Dershanelerin temel liseye dönüştürülmesinin eğitim sistemine yeni bir soluk getireceği anlayışına katılmak mümkün değildir. Bu şekilde söylem geliştirenlerin paralarının gücüne güvendiklerini düşünüyorum. Bunlar, kaliteli eğitimi de yakalayabilirler. Ancak, bu tip kurumlar pahalı ve çok az sayıda olacaktır. Her zaman olduğu gibi, kabak yine dar gelirlinin başına patlayacaktır. Aslında, dershaneleri kapatarak belirli bir gruba zarar vermeyi düşünen iktidar, almış olduğu kararlarla organize, güçlü ve piyasa edinmiş dershaneleri daha da güçlendireceğinin farkında değil.Paralı veliler, kolaycılığa kaçarak dershane ve okulun birlikte olduğu temel liselere kayacaktır.

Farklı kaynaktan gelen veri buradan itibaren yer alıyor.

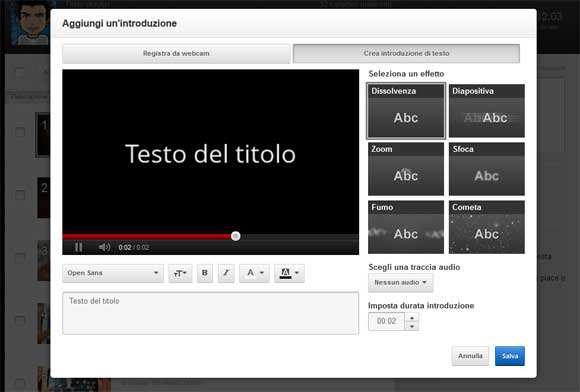The image size is (580, 392).
Task: Switch to Crea introduzione di testo tab
Action: point(406,54)
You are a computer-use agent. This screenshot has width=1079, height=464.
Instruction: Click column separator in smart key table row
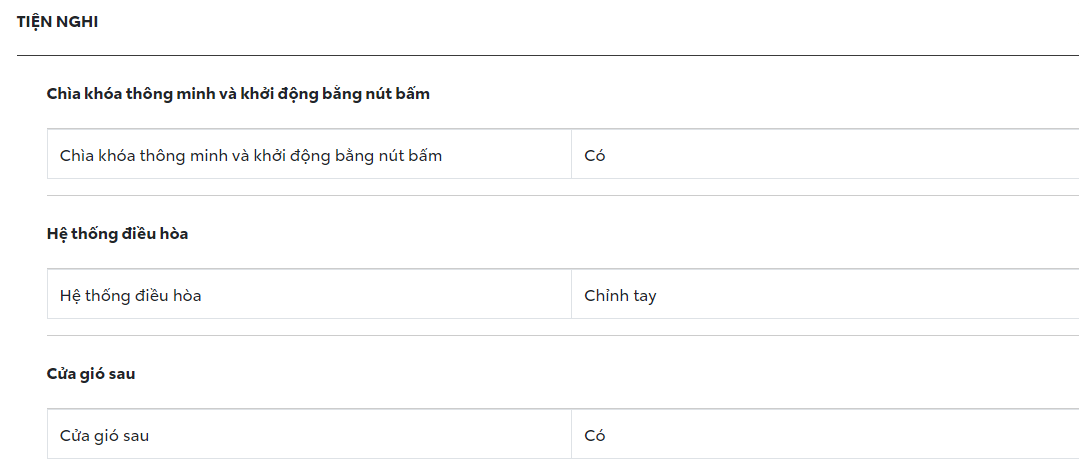point(571,154)
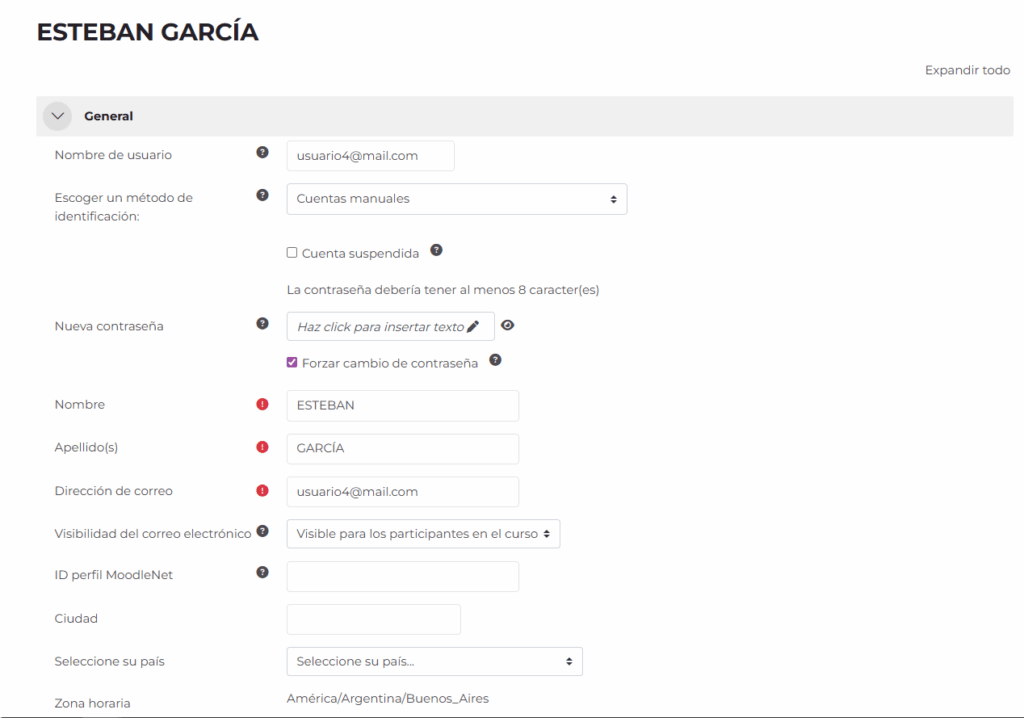Click help icon for Visibilidad del correo electrónico
The height and width of the screenshot is (718, 1024).
(262, 531)
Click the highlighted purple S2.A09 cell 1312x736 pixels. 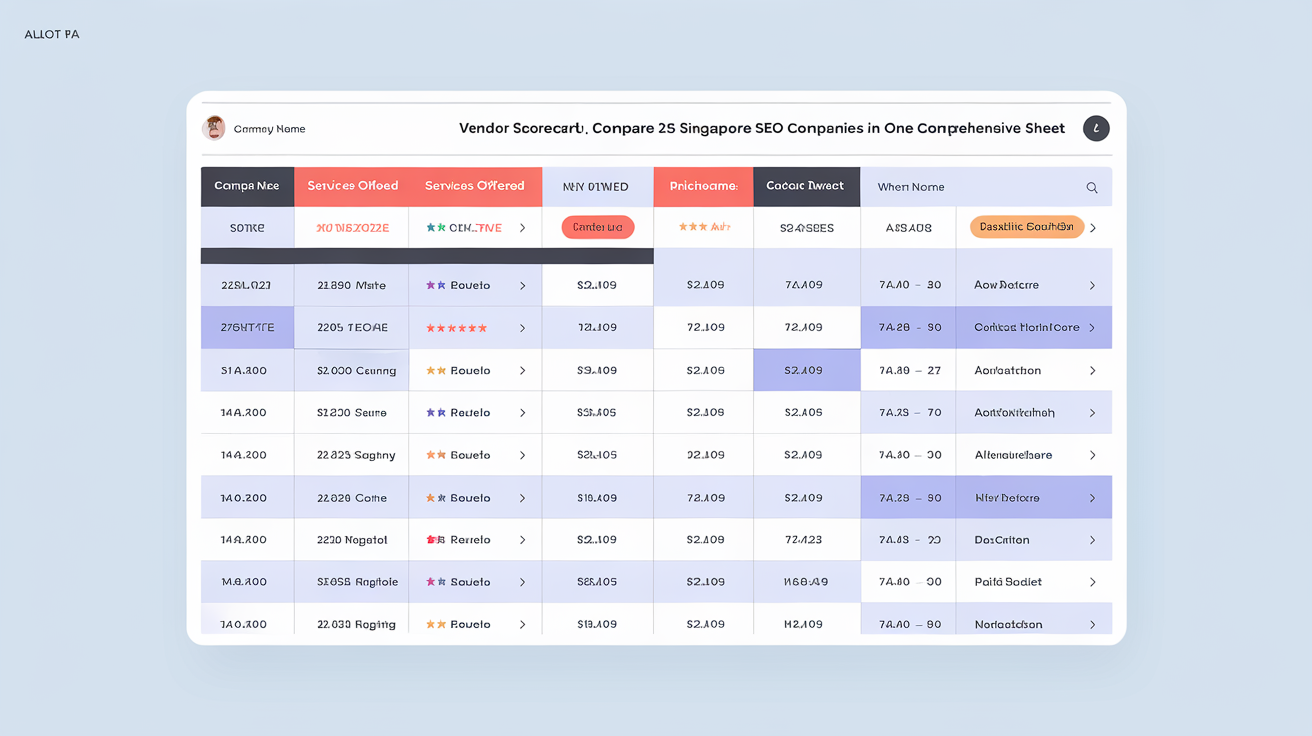pos(806,371)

     Dört yıllık geçiş süreci sonunda normal standartlara kavuşamayan temel liseler kapanmak zorunda kalacaklardır. Spor salonu, bahçesi, laboratuvar ve kütüphanesi olmayan temel liselerden diploma alanları lise mezunu olarak görmek de zor olacaktır.Zaten, iktidarın derdi İmam Hatip Liseleri olduğu için, diğer liseler ister temelli, ister temelsiz olsun pek de umurlarında değil. Ellerinden gelse tüm okulları imamhatip yapacaklar.

Türkiye’deki lise eğitiminin kalitesini, üniversite giriş sınavlarının sonucuna bakarak anlayabiliyoruz. Dört işlemibile beceremeyen lise mezunları var. Eğitimdeki fırsat eşitliği her geçen yıl daha da kötüleşiyor. Bölgeler arasında büyük farklılıklar var. Sadece diploma sahibi olmak için liseye ve üniversiteye gidenlerin sayısı durmadan artıyor. Kalitesiz lise ve üniversite eğitimi bilgisiz ve yetersiz mezunları yaratıyor. Her köşe başına özel lise ve üniversite açmakla eğitim sorunu çözülmez.

     Eğitim sistemimizin yozlaşması Türkiye’nin geleceğini karartıyor.Büyük Önder Mustafa Kemal Atatürk’ün söylediği gibi:  “Eğitimdir ki, bir milleti ya özgür, bağımsız, şanlı, yüksek bir topluluk halinde yaşatır; ya da esaret ve sefalete terk eder”.